→ **Problem 1**
Translate this sentence from the essay on loud cell phone talkers into Spanish: "Nobody had instant 24/7 access to our lives and ears when I was a teenager."
→ **Problem 2**
In the essay on loud cell phone talkers, write out the passage from "When I was young, I" to "remedy for zits." again, swapping "airheads" for "loudmouths".
→ **Problem 3**
Carry on the essay about loud cell phone talkers from where it stops.

→ **Document segment**
When I was young, I could walk into any business establishment or down the main street in town without being accosted by cell phone bores craving attention with their loud and nonstop ramblings. You know who I’m talking about. It’s those airheads who, merely because they have access to modern technology that’s perennially stuck in their ears, believe they’re the center of the universe. I’m referring to today’s insufferable and inconsiderate blabbermouths who are constantly encountered in doctor’s offices, in line at the post office or in restaurants. They mistakenly think that everyone within the surrounding zip code has an interest in their overbearing boss, whether Aunt Susie should be committed or the best remedy for zits.
Nobody had instant 24/7 access to our lives and ears when I was a teenager. And we weren’t constantly assaulted by narcissistic Neanderthals who obviously have no idea what it’s like to have a single thought that can be kept to oneself. Maybe the muddled minds of these electronic masses could find salvation if they digested a quote from Blaise Pascal. “All men’s miseries derive from not being able to sit in a quiet room alone.”

→ **Recorded information**
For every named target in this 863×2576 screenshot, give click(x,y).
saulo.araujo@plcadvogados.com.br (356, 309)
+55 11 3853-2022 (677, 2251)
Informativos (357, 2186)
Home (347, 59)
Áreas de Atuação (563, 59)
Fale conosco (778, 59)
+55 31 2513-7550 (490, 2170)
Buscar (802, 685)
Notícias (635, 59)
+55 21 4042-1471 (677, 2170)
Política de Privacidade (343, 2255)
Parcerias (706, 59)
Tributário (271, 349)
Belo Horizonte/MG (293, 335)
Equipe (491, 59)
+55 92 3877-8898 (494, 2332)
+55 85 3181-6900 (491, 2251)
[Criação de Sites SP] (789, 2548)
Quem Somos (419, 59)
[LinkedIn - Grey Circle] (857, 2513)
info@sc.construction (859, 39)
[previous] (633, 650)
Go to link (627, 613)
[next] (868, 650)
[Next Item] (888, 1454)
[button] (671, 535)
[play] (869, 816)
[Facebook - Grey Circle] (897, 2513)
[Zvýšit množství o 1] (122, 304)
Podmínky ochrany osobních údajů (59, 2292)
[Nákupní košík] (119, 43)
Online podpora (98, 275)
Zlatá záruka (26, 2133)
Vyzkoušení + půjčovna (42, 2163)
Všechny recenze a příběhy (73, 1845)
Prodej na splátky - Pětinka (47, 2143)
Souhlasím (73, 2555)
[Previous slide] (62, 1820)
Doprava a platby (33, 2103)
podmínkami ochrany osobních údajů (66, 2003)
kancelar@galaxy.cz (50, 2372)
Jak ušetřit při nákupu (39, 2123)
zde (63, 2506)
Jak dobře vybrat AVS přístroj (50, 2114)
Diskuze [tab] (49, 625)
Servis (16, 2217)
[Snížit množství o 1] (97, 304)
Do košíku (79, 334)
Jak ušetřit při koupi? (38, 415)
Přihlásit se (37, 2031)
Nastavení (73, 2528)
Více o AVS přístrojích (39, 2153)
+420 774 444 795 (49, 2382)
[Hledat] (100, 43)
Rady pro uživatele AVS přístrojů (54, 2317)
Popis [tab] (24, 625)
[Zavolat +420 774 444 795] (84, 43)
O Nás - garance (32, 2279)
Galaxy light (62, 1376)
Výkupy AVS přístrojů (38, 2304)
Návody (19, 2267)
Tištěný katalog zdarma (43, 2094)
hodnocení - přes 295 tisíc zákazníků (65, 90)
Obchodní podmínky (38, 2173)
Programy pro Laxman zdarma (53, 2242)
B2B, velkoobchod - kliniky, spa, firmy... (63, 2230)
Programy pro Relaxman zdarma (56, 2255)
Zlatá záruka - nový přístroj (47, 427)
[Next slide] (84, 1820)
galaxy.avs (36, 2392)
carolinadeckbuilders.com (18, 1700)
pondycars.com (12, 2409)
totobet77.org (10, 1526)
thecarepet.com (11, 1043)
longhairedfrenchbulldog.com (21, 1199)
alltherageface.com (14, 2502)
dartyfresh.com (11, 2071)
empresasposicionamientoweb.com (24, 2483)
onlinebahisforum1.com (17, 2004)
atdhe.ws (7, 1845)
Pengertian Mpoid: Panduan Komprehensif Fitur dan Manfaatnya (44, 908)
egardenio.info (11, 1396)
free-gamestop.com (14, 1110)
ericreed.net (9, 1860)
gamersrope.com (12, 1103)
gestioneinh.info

→ **Written answer 1**
Nadie tenía acceso instantáneo, las 24 horas del día, los 7 días de la semana, a nuestras vidas y a nuestros oídos cuando yo era adolescente.

→ **Written answer 2**
When I was young, I could walk into any business establishment or down the main street in town without being accosted by cell phone bores craving attention with their loud and nonstop ramblings. You know who I’m talking about. It’s those loudmouths who, merely because they have access to modern technology that’s perennially stuck in their ears, believe they’re the center of the universe. I’m referring to today’s insufferable and inconsiderate blabbermouths who are constantly encountered in doctor’s offices, in line at the post office or in restaurants. They mistakenly think that everyone within the surrounding zip code has an interest in their overbearing boss, whether Aunt Susie should be committed or the best remedy for zits.

→ **Written answer 3**
At my advancing age, sexting, tweeting and twittering are not my thing either. Not yet anyway. Probably never. I blame those cat videos on YouTube for the short attention spans so many people have in the 21st century. And I’m also grateful that the few TV stations available in our high school days didn’t psychologically torture and embarrass us by showing Viagra, Cialis and Levitra commercials every fifteen minutes during prime time.
I’ve experienced a few major sorrows along life’s road. One involves a realization that the day has arrived when I’m no longer able to dial-up the psychic hotline in an effort to discover where I parked my car downtown.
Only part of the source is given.